• [Work request]:
All lines below containing "pixels" are to be listed.

(Collected data)
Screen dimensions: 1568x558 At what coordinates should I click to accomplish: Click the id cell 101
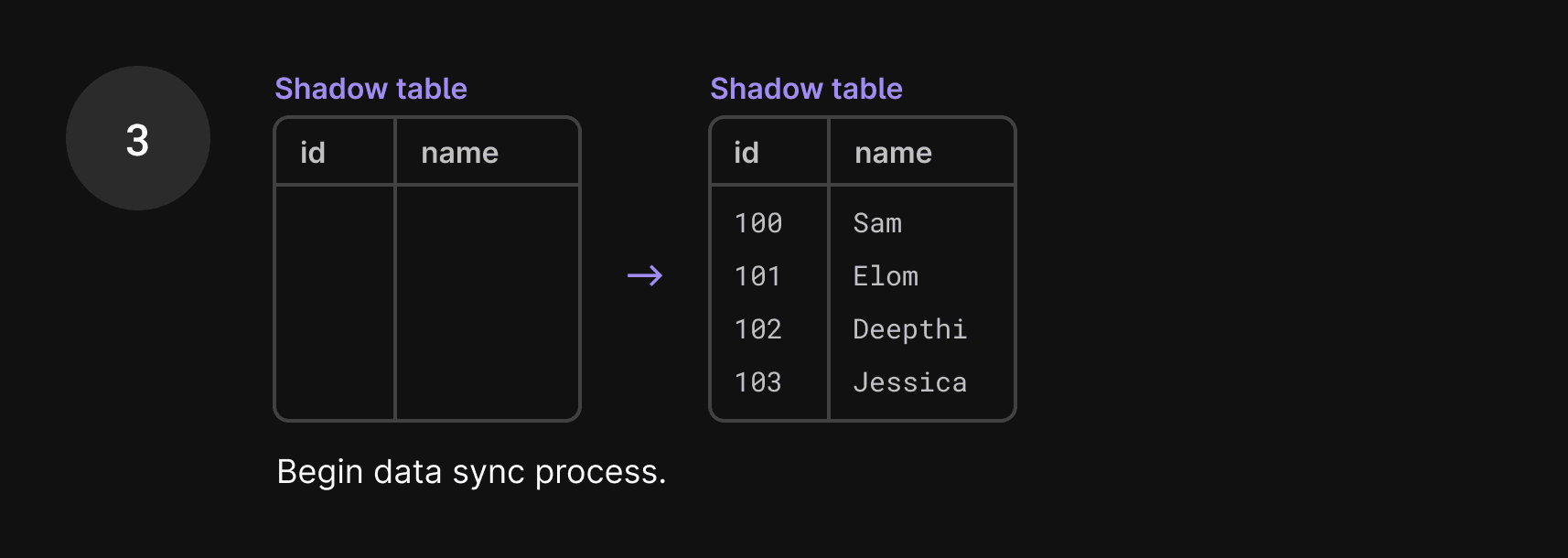pyautogui.click(x=758, y=276)
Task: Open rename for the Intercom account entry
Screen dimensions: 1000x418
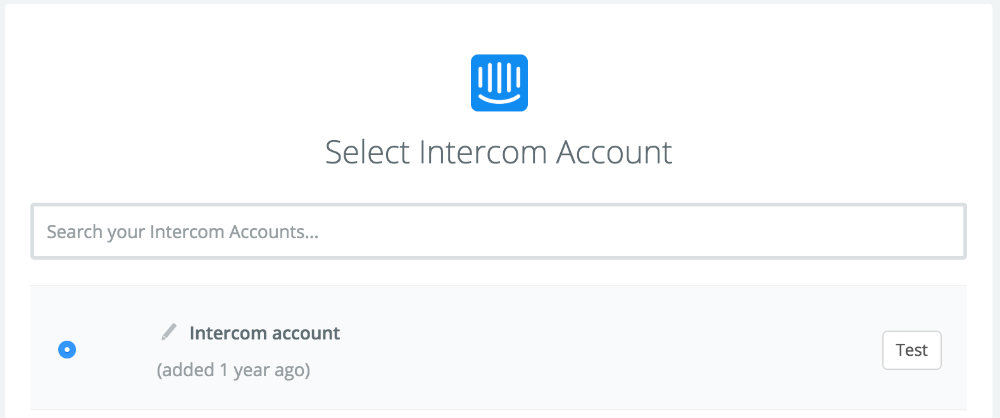Action: [169, 332]
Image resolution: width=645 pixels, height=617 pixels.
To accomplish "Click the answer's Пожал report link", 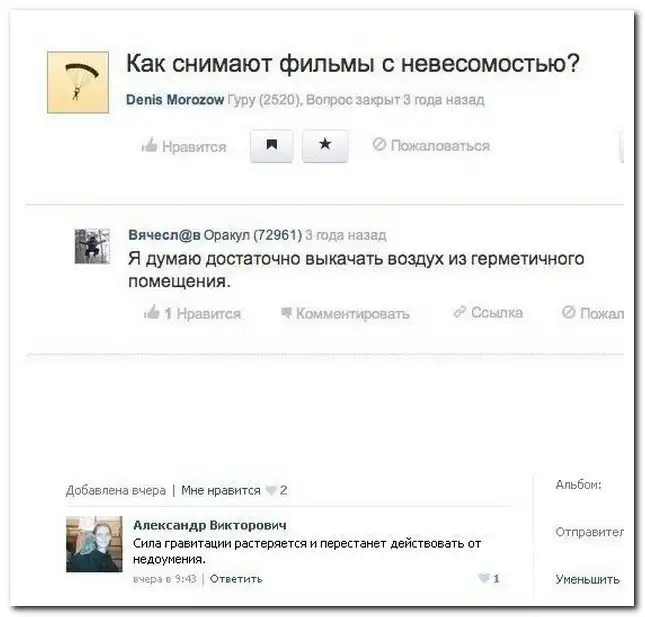I will pyautogui.click(x=593, y=313).
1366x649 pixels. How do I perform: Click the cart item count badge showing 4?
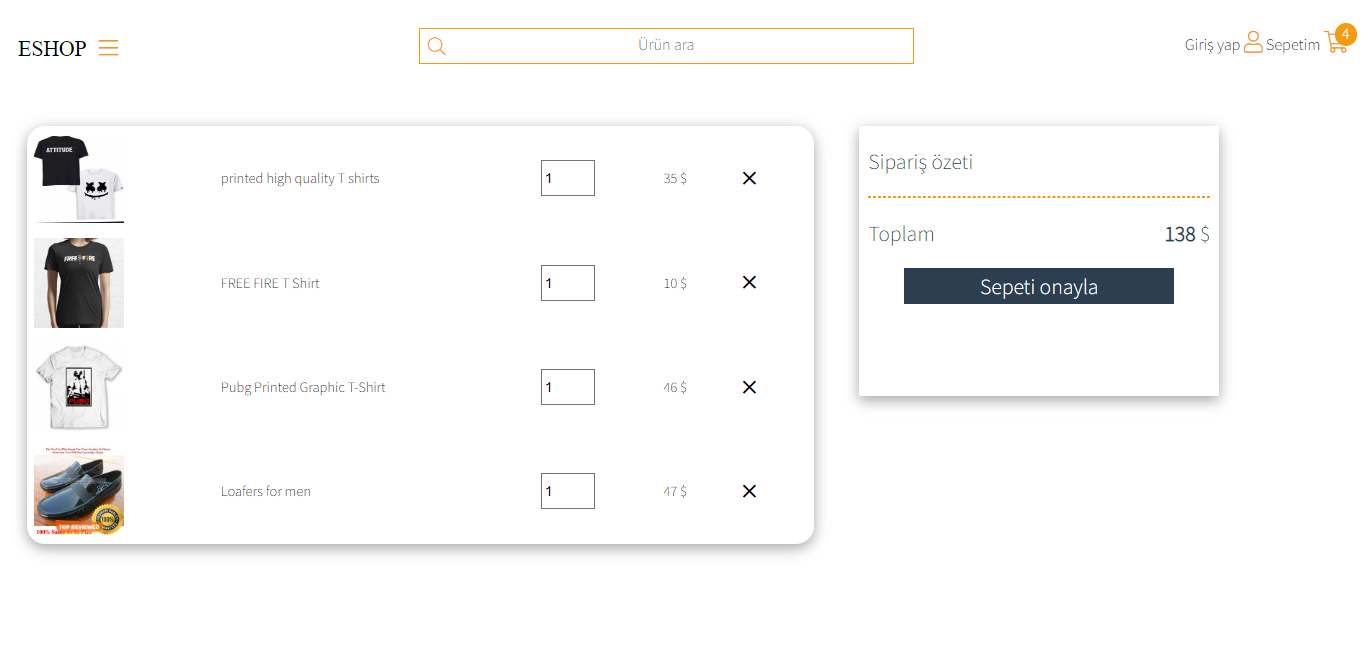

• [Result of the exercise]:
Image resolution: width=645 pixels, height=617 pixels.
1366x649 pixels. How do I perform: Click the cart item count badge showing 4?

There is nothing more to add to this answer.